Having the Doctor half-human instead of fully alien is probably done for similar reasons. He's just like Mr Spock.
Did they think that the audience simply wouldn't accept a hero who is an alien? Hard to believe, as all the principal characters throughout the Star Wars franchise hail from a galaxy far, far away. 
I can't think of any other reason, however, for making this change. Luckily it has never been revisited - and, indeed, later developments totally discount it being true.

So, is this the Eye of Harmony, or does every TARDIS have one of its own?
The other thing about the human eye opening the Eye is that the Master assumes any human can do it - which is why he uses Chang Lee in the first place. It's only after he does this that he realises / remembers the Doctor's parentage.
A problem which the Master really ought to have thought about, and not for the first time either - destroying a planet that you happen to be on at the time. Does he not remember what happened to him the last time he tried to mess about with the Eye of Harmony?

The new Doctor has developed the sudden gift of knowing little details of random people he meets on Earth. He tells Gareth what questions to answer on a future exam, and advises Chang Lee to be elsewhere the following year. And yet he doesn't know that Grace will turn down his offer to travel with him in the TARDIS?
This new talent may be down to his knowledge of future events, but it seems unlikely he would know such tiny details as how Gareth came to pass that exam, even if he does go on to become a noted scientist. Has he simply cheated and looked up Chang Lee's future before leaving the TARDIS? Is his advice to Chang Lee specific to him, or is something bad going to happen to San Francisco in 2000? If so, shouldn't he do more than warn one person? 
Did he always know that Grace would turn him down, and is just being polite in asking her?
Or does he somehow have the hitherto unseen gift of foreseeing people's individual futures?

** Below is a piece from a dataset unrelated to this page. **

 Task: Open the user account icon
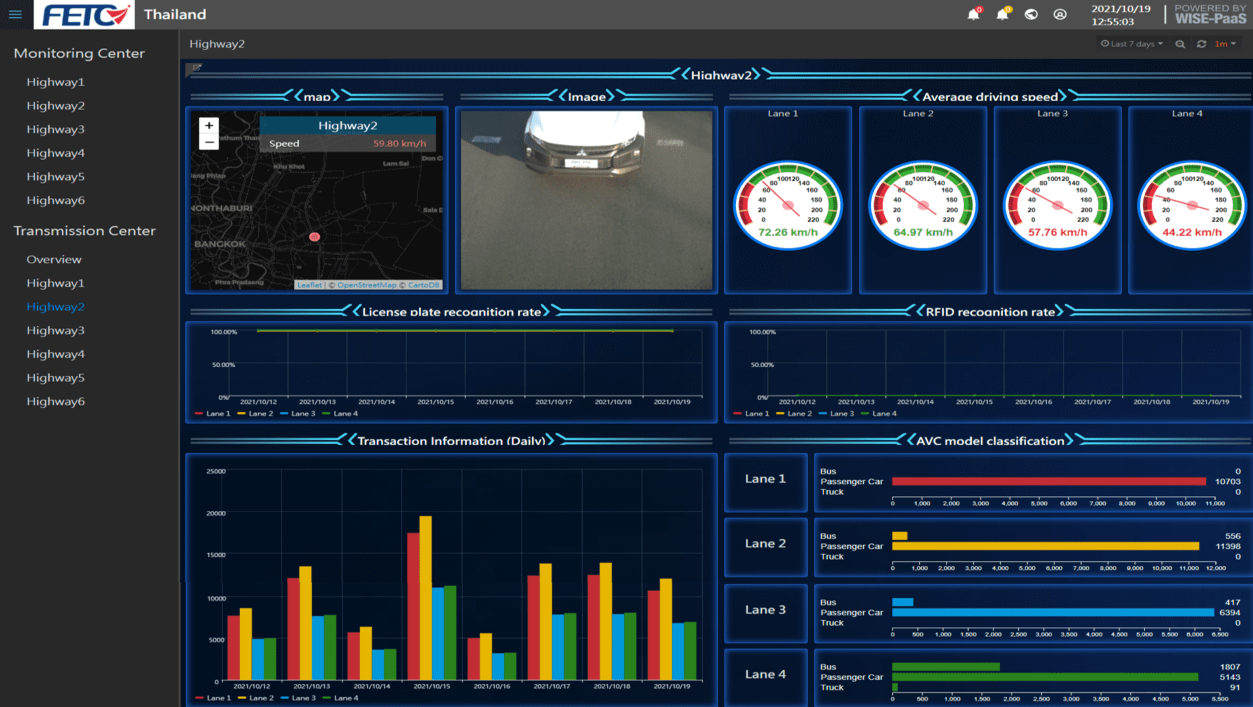[1060, 14]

It's a terribly unlikely coincidence that there just happens to be a clock component nearby which the Doctor needs to fix the TARDIS - and he's met a woman who's on the board of the place which houses it. 
The TARDIS can move backwards, forwards and sideways in Time - but can it really alter time within itself, and so bring dead people back to life? Just because it goes back a day, Grace and Chang Lee should still be dead within its confines. The Doctor's age doesn't vary every time he travels back and forth. He doesn't suddenly grow a beard if he goes two days into the future, or revert to being a baby if he goes back a few centuries.
Why does the Master care what he looks like - dressing up for the occasion - if he's about to steal the Doctor's body and discard Bruce's?
The Master is a skilled hypnotist, so why did they resort to having him spew up some weird gloop to possess people?
Grace is a surgeon who claims not to be able to set an alarm clock, so how was she able to rewire an alien space / time machine, using alien tools?
And finally, why does Grace turn him down at the end? She's lost her job, her boyfriend and half her furniture, and she's just met a man who can bring her back from the dead. What's not to like?

Doctor Who - The TV Movie has its problems, lots of them, but at least they are self-contained problems. In purely television Doctor Who terms, so long as you don't mind someone looking like Paul McGann turning up in flashback sequences every so often, you could just jump from Survival (3) to Rose and be none the wiser - as just about everything we see here gets discarded in the revived series.